▶ OBJECTIVE: Rewrite the records from the line containing "Focus the First" through the end of the records as a JSON list of strings, with one string per line and blank lines omitted.
--- INPUT ROWS ---
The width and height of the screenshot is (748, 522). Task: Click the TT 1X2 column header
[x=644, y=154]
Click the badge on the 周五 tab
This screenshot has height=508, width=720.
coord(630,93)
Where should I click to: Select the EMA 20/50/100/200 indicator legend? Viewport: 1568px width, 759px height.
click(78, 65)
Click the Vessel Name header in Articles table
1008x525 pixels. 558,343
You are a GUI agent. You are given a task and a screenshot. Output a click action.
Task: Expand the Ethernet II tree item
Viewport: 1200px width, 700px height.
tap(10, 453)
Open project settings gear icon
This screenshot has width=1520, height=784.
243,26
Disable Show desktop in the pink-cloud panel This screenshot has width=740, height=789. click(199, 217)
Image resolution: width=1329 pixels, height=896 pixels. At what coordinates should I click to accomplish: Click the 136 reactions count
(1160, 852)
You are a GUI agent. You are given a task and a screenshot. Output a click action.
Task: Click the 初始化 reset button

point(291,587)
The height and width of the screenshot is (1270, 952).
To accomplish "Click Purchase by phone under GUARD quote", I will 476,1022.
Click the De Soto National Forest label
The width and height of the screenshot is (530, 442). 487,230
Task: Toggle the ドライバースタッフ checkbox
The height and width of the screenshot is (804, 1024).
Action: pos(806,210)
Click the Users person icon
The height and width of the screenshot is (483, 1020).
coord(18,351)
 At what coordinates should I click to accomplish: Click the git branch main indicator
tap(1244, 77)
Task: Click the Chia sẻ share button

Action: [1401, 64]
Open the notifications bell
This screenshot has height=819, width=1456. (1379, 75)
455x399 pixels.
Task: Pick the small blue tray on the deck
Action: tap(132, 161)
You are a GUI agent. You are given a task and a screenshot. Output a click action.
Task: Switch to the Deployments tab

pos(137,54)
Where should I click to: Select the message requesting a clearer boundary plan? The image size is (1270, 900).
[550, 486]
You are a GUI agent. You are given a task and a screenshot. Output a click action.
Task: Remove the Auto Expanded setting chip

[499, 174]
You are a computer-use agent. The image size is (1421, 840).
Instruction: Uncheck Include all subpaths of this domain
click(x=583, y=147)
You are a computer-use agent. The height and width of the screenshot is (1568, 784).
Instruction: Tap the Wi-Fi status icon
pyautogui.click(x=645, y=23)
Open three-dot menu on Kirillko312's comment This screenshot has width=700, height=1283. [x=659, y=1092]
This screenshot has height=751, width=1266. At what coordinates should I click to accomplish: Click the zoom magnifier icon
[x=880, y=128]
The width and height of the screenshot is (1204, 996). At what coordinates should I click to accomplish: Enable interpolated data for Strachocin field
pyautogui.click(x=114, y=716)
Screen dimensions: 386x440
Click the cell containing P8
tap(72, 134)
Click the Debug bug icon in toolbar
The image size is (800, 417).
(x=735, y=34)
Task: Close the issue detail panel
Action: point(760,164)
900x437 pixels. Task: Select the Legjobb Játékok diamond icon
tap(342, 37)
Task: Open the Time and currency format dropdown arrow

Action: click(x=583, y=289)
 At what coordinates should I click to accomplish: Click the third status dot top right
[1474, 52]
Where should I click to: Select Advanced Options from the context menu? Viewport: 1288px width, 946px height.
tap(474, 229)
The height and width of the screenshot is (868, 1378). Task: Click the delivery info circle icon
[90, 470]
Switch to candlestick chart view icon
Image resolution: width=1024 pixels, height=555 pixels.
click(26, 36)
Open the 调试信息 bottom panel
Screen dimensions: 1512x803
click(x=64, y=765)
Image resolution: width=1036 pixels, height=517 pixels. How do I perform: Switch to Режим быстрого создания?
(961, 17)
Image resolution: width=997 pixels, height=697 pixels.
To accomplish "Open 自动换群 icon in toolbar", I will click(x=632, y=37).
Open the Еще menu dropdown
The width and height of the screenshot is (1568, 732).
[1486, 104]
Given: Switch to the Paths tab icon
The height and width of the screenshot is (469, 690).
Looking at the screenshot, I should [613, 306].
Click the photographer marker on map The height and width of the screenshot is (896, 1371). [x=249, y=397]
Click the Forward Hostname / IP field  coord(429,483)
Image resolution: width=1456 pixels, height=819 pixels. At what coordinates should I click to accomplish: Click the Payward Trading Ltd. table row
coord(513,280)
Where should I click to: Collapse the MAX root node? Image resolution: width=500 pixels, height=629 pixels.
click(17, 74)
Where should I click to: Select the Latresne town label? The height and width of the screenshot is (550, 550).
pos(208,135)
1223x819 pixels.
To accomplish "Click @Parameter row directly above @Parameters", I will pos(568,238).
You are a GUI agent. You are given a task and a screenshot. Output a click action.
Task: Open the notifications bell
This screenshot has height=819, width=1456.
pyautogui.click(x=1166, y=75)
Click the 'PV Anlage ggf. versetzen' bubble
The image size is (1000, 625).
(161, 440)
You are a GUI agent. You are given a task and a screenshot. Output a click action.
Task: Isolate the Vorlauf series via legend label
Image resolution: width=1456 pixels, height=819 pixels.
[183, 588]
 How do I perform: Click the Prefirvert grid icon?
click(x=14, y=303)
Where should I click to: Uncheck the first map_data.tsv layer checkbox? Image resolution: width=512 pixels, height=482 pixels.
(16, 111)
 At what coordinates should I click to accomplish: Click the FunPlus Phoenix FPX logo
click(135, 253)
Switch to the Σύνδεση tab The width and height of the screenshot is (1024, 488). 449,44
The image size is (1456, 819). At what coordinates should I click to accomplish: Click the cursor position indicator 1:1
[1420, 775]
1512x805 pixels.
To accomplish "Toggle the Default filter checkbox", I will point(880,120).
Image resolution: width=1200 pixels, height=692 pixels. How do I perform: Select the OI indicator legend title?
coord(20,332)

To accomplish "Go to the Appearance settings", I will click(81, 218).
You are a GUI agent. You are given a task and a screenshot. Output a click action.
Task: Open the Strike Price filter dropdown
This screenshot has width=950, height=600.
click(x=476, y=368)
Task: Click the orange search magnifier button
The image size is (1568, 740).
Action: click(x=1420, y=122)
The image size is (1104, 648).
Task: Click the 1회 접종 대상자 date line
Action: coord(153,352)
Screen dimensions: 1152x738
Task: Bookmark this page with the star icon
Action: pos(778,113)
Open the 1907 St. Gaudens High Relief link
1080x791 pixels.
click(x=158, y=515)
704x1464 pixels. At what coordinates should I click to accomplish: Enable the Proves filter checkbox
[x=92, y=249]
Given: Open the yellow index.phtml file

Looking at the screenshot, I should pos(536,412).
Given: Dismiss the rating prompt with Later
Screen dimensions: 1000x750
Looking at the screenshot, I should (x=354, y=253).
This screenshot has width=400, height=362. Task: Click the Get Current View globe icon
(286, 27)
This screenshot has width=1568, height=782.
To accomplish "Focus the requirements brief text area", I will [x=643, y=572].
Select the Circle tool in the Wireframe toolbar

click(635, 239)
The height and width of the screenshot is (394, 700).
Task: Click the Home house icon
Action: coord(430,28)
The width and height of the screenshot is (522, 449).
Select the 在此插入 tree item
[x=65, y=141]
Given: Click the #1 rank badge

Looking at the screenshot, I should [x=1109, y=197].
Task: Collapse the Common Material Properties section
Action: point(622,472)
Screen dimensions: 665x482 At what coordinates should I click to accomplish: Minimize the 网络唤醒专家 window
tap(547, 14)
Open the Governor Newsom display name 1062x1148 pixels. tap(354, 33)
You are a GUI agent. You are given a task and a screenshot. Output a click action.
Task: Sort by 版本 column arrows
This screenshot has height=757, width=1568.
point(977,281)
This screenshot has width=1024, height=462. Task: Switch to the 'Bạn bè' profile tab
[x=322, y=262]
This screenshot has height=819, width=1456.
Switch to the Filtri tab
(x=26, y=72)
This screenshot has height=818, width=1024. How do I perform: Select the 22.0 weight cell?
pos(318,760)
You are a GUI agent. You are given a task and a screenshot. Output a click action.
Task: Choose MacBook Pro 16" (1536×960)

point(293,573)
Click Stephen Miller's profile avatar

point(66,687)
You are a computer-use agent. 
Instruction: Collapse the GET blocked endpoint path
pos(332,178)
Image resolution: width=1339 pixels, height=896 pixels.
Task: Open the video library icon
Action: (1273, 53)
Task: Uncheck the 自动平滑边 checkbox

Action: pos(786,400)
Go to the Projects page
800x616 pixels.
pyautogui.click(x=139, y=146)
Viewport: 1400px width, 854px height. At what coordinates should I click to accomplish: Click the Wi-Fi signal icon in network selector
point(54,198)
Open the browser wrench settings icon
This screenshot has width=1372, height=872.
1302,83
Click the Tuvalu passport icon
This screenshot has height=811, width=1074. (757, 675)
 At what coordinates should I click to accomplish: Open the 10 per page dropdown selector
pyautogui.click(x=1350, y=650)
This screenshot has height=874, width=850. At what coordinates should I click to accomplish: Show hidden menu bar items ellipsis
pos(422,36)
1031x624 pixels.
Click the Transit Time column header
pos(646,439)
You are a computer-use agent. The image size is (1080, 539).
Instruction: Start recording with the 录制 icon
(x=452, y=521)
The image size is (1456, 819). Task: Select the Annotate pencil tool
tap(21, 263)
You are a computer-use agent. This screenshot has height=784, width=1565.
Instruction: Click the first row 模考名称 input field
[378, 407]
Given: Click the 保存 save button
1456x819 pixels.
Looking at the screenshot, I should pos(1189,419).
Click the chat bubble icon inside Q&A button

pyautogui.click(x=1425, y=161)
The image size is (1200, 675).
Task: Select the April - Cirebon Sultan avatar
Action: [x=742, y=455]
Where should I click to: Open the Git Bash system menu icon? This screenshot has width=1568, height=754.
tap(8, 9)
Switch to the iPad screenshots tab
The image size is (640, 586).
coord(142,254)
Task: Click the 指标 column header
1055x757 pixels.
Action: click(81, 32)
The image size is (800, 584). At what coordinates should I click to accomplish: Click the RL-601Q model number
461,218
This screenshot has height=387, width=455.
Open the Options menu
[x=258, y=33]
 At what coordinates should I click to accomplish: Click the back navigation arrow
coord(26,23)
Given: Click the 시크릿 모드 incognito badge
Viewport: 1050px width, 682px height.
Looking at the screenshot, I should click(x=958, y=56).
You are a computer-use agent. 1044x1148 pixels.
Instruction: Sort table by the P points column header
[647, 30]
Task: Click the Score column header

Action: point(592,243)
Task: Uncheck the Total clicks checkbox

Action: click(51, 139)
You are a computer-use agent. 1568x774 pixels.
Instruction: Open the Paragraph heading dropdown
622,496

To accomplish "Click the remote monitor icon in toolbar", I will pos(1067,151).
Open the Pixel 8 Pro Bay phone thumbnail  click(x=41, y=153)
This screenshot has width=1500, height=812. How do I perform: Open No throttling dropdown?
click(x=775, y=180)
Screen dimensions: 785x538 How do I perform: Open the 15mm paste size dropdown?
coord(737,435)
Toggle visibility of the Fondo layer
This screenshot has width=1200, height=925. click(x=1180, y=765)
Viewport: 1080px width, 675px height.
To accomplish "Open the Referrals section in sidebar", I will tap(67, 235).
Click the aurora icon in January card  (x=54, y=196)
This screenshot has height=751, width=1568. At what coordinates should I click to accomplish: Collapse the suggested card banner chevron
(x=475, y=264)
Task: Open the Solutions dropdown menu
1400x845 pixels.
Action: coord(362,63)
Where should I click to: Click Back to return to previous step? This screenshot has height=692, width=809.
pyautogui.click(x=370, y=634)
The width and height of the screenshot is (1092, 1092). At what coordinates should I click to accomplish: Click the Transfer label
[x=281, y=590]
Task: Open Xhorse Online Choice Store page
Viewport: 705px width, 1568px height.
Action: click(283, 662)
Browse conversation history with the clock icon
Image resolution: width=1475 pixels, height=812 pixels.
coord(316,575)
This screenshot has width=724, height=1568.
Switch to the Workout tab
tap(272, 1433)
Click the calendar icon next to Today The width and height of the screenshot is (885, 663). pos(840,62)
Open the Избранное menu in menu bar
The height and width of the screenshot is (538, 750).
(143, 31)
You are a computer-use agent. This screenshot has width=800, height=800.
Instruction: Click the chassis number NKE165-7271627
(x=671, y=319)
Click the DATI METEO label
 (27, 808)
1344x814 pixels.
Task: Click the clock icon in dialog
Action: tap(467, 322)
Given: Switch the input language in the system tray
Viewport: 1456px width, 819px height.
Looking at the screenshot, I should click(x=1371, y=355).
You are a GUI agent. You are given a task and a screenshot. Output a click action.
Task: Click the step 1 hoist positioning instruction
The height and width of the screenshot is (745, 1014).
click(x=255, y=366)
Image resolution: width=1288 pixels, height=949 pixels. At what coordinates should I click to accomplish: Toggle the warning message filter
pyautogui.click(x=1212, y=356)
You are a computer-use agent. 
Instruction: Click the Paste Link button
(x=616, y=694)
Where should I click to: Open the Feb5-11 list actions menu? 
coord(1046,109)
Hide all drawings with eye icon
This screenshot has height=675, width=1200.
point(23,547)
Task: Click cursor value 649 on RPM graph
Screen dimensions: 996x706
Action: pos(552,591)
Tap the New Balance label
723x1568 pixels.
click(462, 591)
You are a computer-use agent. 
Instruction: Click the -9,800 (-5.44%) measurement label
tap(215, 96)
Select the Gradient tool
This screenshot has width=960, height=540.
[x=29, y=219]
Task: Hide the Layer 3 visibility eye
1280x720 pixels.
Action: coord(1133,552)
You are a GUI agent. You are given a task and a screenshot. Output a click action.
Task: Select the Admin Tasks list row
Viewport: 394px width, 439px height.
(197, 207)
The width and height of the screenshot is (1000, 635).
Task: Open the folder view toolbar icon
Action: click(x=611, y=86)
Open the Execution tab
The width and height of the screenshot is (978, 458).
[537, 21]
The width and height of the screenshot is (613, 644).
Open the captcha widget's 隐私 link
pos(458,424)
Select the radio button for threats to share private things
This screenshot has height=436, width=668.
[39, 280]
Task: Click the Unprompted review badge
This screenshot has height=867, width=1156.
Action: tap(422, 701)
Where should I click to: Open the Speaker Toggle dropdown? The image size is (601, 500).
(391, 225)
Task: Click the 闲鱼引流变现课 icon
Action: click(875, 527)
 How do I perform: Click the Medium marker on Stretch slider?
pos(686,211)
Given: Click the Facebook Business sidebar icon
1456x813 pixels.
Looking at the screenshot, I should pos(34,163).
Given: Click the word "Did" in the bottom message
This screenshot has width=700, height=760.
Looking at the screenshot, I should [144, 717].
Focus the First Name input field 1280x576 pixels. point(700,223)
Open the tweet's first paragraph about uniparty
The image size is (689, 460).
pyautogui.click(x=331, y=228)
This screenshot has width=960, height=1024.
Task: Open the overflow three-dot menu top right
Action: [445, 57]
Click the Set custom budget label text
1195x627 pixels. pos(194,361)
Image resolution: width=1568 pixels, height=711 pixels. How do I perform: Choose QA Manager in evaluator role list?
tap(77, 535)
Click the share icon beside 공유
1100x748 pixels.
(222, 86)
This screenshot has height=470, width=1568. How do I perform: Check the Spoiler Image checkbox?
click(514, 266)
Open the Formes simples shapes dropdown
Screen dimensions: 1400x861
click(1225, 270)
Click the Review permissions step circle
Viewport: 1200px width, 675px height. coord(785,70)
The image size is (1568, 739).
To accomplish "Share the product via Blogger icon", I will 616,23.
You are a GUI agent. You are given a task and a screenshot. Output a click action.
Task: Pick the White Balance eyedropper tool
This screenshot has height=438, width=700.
---
▶ COMPLETE RESPONSE:
[
  "Focus the First Name input field 1280x576 pixels. point(700,223)",
  "Open the tweet's first paragraph about uniparty",
  "The image size is (689, 460).",
  "pyautogui.click(x=331, y=228)",
  "This screenshot has width=960, height=1024.",
  "Task: Open the overflow three-dot menu top right",
  "Action: [445, 57]",
  "Click the Set custom budget label text",
  "1195x627 pixels. pos(194,361)",
  "Image resolution: width=1568 pixels, height=711 pixels. How do I perform: Choose QA Manager in evaluator role list?",
  "tap(77, 535)",
  "Click the share icon beside 공유",
  "1100x748 pixels.",
  "(222, 86)",
  "This screenshot has height=470, width=1568. How do I perform: Check the Spoiler Image checkbox?",
  "click(514, 266)",
  "Open the Formes simples shapes dropdown",
  "Screen dimensions: 1400x861",
  "click(1225, 270)",
  "Click the Review permissions step circle",
  "Viewport: 1200px width, 675px height. coord(785,70)",
  "The image size is (1568, 739).",
  "To accomplish \"Share the product via Blogger icon\", I will 616,23.",
  "You are a GUI agent. You are given a task and a screenshot. Output a click action.",
  "Task: Pick the White Balance eyedropper tool",
  "This screenshot has height=438, width=700."
]